Expérimentation numéro 3. Suivant le principe que la nature crée sans intention particulière, le moteur de l’évolution a lui aussi connu (par la force des chose si on peut dire) le fameux « glissement progressif du plaisir ». Et ce bonus de plaisir s’est avéré être un excellent moyen de parvenir à ses fins : la multiplication. Croissez, grouillez, pullulez, essaimez, fourmillez, foisonnez, débordez... Exit la dictature du biochimique. On est alors passé au cognitif. Mais le cognitif, c’est le début de la culture. Fatalement les règles de base ont été détournées...

Expérimentation numéro 4. De même que par l’élevage, l’agriculture puis par le commerce, l’homme s’est peu à peu défait des contraintes d’avoir à partir à la chasse régulièrement pour pouvoir se nourrir ou se vêtir, il s’est peu à peu débarrassé (en partie) des règles biochimiques qui déterminaient jusqu’alors son comportement. En quelques millions d’années, il est devenu un animal plus « culturel » que « naturel ». Certes, il n’est pas le seul, mais c’est lui qui a développé les comportements culturels de la façon la plus spectaculaire. Si les fourmis, les abeilles et les termites vivent en société, il est délicat de parler de culture à leur propos. Jusqu’à plus ample information, nous restons encore dans la biochimie. Il en va de même pour certaines espèces végétales qui parviennent à communiquer entre elles. Par contre les grands singes, les loups, certains grands félins ou certains oiseaux ont eux aussi une vie en société mais ces comportements sont la plupart du temps collectifs, rarement individuels.

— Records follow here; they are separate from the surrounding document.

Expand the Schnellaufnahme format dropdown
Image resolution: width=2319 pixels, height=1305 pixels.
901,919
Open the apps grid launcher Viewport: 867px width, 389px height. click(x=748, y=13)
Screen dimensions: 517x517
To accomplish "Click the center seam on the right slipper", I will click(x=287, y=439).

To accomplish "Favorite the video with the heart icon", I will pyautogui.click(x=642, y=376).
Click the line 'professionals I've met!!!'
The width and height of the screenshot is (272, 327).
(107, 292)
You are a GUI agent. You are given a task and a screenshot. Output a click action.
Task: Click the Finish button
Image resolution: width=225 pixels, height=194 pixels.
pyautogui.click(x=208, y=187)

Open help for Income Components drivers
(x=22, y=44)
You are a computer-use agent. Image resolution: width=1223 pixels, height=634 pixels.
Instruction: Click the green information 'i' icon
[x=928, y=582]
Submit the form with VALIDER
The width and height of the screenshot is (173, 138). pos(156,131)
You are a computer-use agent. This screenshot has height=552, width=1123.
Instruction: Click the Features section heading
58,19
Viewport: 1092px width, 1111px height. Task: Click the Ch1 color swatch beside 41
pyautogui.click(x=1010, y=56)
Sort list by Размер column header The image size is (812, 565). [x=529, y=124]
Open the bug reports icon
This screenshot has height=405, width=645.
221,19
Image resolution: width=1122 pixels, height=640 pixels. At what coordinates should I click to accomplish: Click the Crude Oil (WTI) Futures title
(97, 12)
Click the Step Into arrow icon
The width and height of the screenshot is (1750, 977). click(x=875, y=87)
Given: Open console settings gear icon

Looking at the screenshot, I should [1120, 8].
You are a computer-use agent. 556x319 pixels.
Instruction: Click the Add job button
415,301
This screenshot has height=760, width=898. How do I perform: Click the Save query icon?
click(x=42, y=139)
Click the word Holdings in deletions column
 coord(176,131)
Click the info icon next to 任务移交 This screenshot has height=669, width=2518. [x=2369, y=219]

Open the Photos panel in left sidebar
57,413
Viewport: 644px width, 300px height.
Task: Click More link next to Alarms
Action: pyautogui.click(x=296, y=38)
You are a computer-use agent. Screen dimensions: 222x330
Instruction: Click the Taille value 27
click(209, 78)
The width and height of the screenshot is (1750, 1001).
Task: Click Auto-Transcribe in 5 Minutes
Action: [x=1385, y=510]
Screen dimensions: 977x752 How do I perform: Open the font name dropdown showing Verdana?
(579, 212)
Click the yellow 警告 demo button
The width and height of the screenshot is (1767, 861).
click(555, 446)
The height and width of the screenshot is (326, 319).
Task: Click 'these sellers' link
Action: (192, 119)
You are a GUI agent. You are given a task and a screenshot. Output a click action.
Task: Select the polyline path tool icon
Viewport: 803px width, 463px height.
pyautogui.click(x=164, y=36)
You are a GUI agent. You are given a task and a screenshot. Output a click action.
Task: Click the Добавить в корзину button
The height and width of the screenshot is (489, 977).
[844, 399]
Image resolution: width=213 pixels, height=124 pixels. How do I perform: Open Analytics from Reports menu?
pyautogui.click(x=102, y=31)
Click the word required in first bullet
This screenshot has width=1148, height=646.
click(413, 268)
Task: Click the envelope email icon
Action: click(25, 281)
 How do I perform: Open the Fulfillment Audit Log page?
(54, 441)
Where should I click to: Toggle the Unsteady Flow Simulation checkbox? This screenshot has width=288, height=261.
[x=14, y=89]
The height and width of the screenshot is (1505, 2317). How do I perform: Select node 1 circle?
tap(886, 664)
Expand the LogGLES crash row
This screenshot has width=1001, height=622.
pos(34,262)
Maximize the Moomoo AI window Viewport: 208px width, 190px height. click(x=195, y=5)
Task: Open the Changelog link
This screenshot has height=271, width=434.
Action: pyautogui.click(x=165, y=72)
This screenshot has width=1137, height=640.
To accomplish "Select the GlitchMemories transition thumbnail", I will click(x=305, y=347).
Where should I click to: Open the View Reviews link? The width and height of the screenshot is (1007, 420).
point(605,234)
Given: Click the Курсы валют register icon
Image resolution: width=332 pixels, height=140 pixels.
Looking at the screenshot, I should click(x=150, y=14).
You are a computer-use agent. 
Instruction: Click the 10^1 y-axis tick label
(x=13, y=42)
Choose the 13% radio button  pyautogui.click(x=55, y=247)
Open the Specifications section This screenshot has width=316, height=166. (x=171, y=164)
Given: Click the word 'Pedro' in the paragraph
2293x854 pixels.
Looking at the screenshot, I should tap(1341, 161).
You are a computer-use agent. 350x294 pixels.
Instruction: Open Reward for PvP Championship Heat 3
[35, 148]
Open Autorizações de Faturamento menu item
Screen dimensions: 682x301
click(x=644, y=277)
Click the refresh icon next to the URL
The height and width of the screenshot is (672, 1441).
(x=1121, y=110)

Expérimentation numéro 5. Au fur et à mesure de cette évolution, les hommes qui, les premiers temps, ne s’exprimaient eux aussi que de manière collective (certaines pratiques des sociétés fossiles en témoignent), ont cherché à se détacher des règles immuables du groupe. Ce mouvement, s’il n’a peut-être pas donné naissance à lui seul à la conscience, l’a fortement structurée. La sexualité humaine a ainsi perdu peu à peu ses codes « naturels ». Nature contre culture... C’est la culture qui a gagné. L’acquis, c’est-à-dire l’expérience, a fait que l’homme a commencé à préférer le plaisir au seul désir de reproduction.

Expérimentation numéro 6. Le plaisir a donné à l’homme le goût de s’affranchir (ou de contourner) des règles fonctionnelles que la vie avait mises en place pour assurer des rencontres qui n’étaient pas courues d’avance. Un des moteurs les plus puissants de l’évolution est à chercher dans cette imagination qui paraît sans limites (pollens, fleurs, insectes, œufs, mammifères...). Un véritable dadaïsme avec palme d’or pour les orchidées qui ont inventé plus de ruses que les « merveilleuses » du Directoire. Mais chez les humains, les mâles attendent rarement les chaleurs de leurs femelles pour s’intéresser à elles... Et les femmes, à l’instar des chimpanzés ou des femelles bonobos, ne sont pas tenues d’hypertrophier leurs atouts pour qu’on jette un regard sur elles (sauf la Vénus hottentote et la regrettée Cicciolina)...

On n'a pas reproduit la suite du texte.